Les nouveaux modes d’organisation peuvent-ils être mis à  l’échelle

Résumé : Les innovations managériales que l’on peut voir dans les structures de taille moyenne peuvent elles fonctionner dans un grand groupe ? La question mérite d’être posée et a priori on s’attend à  une réponse négative. Si l’on étudie de près quelques cas en vogue il apparait qu’il ne faut surtout pas répliquer le modèle à  grande échelle mais au contraire, reconstruire la grande entreprise sur des principes d’entités plus petites et réactives. La tentative de trouver des structures de pilotage adaptées à  des entités plus grandes ayant, justement, entrainé les dysfonctionnements que l’on voit aujourd’hui. Le seul dispositif susceptible de fonctionner à  grande échelle est celui de la communauté…qui connait souvent l’échec car trop souvent instrumentalisé. Reste, enfin, que les deux approches ne sont pas incompatibles, au contraire. Un modèle pour l’opérationnel, l’exécution à  petit périmètre et un autre pour les échanges de connaissance à  grande échelle. L’enjeu résident alors davantage dans l’articulation.

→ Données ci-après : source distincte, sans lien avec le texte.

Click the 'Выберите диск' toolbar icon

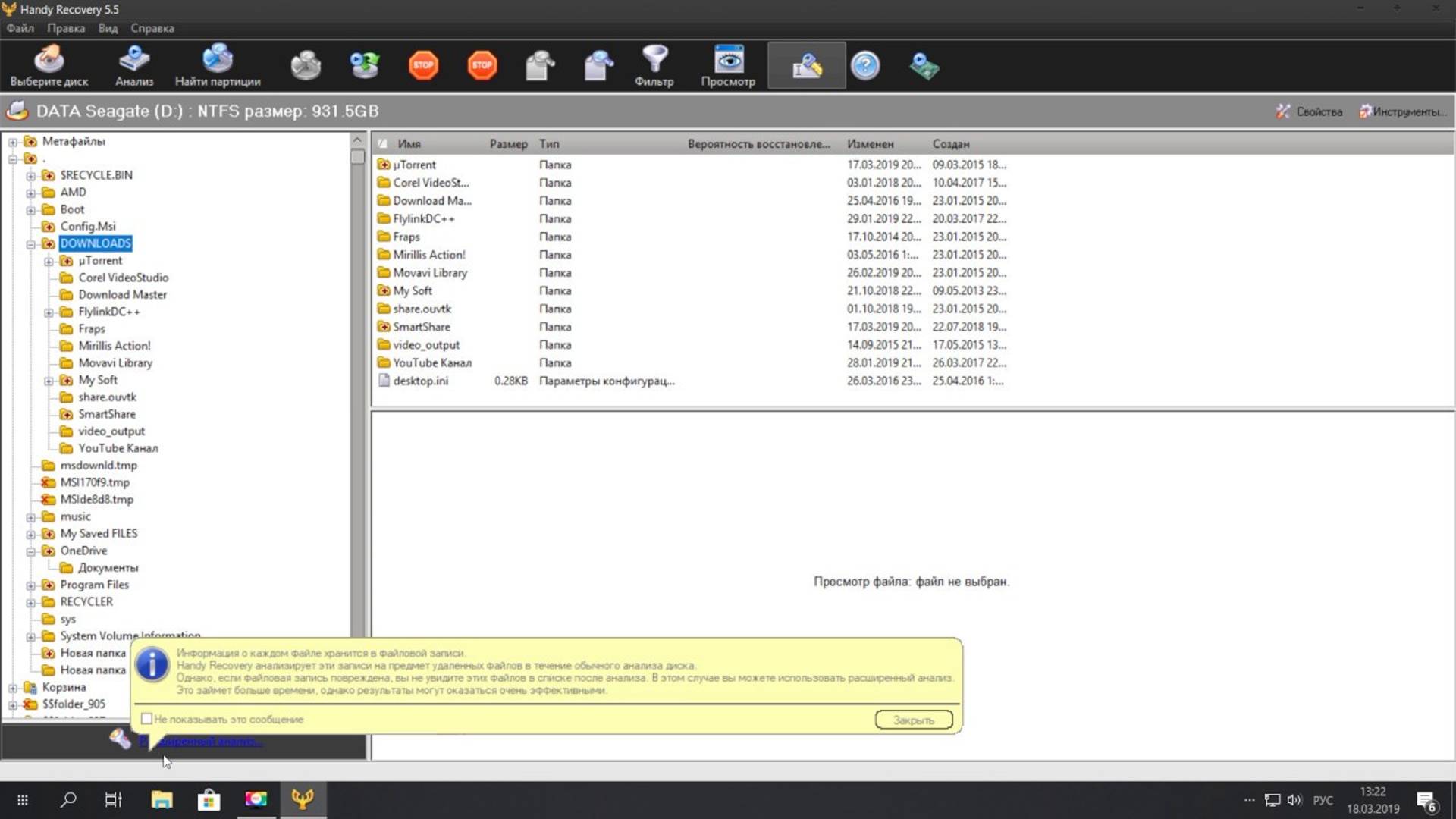(49, 66)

Dans un billet précédent j’évoquais la question de savoir si certains modes d’organisation mises en place dans des structures de taille moyenne et qui ressemblent fort, de par leur nature et leurs résultats, à  ce qu’on voudrait voir émerger plus généralement ailleurs, pouvaient fonctionner dans des structures plus importantes. Il est en effet légitime de se demander si ce qui fonctionne pour quelques milliers de personne est pertinent pour plusieurs dizaines de milliers.

1°) Inutile de mettre les logiques de coordination/exécution à  l’échelle

Une partie de la réponse vient de Ricardo Semler. Chez Semco on garde toute toute unité opérationnelle sous un seul de 140/150 employés. Au delà  elle est scindée en deux. Après un certain temps d’adaptation il s’avère que deux unités de 150 personnes sont plus efficaces qu’une de 300. Ce qui nous rapproche bizarrement du nombre de Dunbar.

Son de cloche identique chez Morning Star où l’on pense que le modèle peut s’appliquer dans des structures beaucoup plus grandes. La raison ? Ca n’est pas parce qu’une entreprise est plus grande que la taille de ses unités opérationnelles doit le devenir. Par conséquent on peut avoir un grand nombre d’unités très autonomes et agiles et avoir le niveau de coopération suffisant entre elles : parfois fort, parfois très faible, selon les cas.

Hérésie au regard des économies d’échelles ? Pas nécessairement. Comme le disait Hamel dans son article sur Morning Star, le management est la fonction la moins efficace de l’entreprise. Agrandir les équipes permet, peut être de mutualiser des ressources (encore que ça soit possible également avec des plus petites) mais fait perdre en efficacité et qualité managériale. Ce qui nous amène à  poser la question à  l’envers.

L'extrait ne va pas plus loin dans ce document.